Kezalik, kudret-i ezelî kitabından olan bir masnu, kendi nefsine kendi cirmi kadar ve bir vecihle delâlet eder. Amma Nakkaş-ı Ezeliye pek çok vücuhla delâlet eder. Ve kendisine tecelli eden esmadan uzun bir kasideyi inşad eder. Kavaid-i mukarreredendir ki: “Mana-yı harfi, kasdi hükümlere mahkum-u aleyh olamaz. Ve o mana-yı harfinin inceliklerine tetkikat yapılamaz. Fakat mana-yı ismî, sadık, kâzib her hükme mahal olur.” Bu sırra binaendir ki, mana-yı ismî ile kâinata bakan felâsifenin kitaplarında kâinata ait hükümler, nefsü’l-emirde örümceğin nescinden zaif ise de, zâhire göre daha muhkem görünüyor.

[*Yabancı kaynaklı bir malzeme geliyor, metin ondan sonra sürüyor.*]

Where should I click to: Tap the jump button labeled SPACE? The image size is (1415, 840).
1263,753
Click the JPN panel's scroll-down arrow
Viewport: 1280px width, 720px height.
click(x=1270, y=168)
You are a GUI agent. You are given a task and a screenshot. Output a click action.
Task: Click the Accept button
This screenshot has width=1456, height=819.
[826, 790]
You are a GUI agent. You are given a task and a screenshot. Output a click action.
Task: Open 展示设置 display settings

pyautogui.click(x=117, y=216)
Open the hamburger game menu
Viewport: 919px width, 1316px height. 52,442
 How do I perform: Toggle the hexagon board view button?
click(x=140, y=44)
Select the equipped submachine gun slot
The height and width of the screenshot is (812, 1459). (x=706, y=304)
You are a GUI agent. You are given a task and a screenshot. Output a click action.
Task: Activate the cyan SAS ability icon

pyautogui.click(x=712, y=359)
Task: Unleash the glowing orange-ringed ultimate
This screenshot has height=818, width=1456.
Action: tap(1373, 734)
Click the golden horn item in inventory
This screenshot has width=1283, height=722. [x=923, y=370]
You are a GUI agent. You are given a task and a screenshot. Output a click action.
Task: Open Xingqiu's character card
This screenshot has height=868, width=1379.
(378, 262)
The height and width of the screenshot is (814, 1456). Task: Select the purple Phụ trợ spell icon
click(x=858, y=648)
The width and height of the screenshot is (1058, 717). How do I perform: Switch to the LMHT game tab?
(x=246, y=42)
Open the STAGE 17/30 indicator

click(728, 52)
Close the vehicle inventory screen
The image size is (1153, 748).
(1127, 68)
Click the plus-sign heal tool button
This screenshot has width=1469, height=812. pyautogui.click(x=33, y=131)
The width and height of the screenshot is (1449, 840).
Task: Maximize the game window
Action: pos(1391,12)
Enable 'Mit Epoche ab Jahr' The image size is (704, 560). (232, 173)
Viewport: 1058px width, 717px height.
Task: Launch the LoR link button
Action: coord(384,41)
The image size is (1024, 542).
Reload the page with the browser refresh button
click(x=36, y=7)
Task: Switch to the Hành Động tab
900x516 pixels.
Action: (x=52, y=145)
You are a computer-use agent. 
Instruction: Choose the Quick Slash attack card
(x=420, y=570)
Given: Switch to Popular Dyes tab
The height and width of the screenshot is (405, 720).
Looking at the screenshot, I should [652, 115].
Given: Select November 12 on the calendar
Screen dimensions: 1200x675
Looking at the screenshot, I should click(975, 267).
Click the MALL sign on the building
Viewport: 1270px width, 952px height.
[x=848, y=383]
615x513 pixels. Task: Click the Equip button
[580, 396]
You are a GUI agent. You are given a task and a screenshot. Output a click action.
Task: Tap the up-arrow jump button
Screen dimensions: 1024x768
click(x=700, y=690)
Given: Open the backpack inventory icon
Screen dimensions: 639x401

Ehl-i kelâm, felsefî meselelerde ve ulûm-u kevniyeye mana-yı harfiyle, istidlâl için tebeî bir nazar ile bakıyor. Hatta şemsin sirac olması, arzın beşik, cibalin evtad olması, ehl-i kelâmın müddealarını isbata kâfidir. Hattâ ehl-i kelâmın reyleri, hiss-i umumiye ve tearüf-ü amme mutabık olduktan sonra, vakıa mutabık olmasa bile onların müddeasına zarar vermez ve tekzibe de mustahak olmazlar. Bunun içindir ki, ehl-i kelâmın reyleri mesail-i felsefiyede edna ve zaif görünür. Ama mesail-i ilâhiyede demirden daha metindir.
İ’lem eyyühe’l-aziz! Cenab-ı Hakkın günahkârları affetmesi fazl’dır, tazib etmesi adl’dir. Evet zehiri içen adam, âdetullaha nazaran hastalığa, ölüme kesb-i istihkak eder. Sonra hasta olursa, adl’dir. Çünkü cezasını çeker. Hasta olmadığı takdirde, Allah’ın fazlına mazhar olur. Masiyet ile azab arasında kavi bir münasebet vardır. Hatta ehl-i i’tizal, masiyet hakkında doğru yoldan udûl ile masiyeti, şerri Allah’a isnad etmedikleri gibi, masiyet üzerine tazibin de vacib olduğuna zehab etmişlerdir. Şerrin azabı istilzam ettiği, rahmet-i ilâhiyeye münafi değildir. Çünkü şer, nizam-ı âlemin kanununa muhaliftir.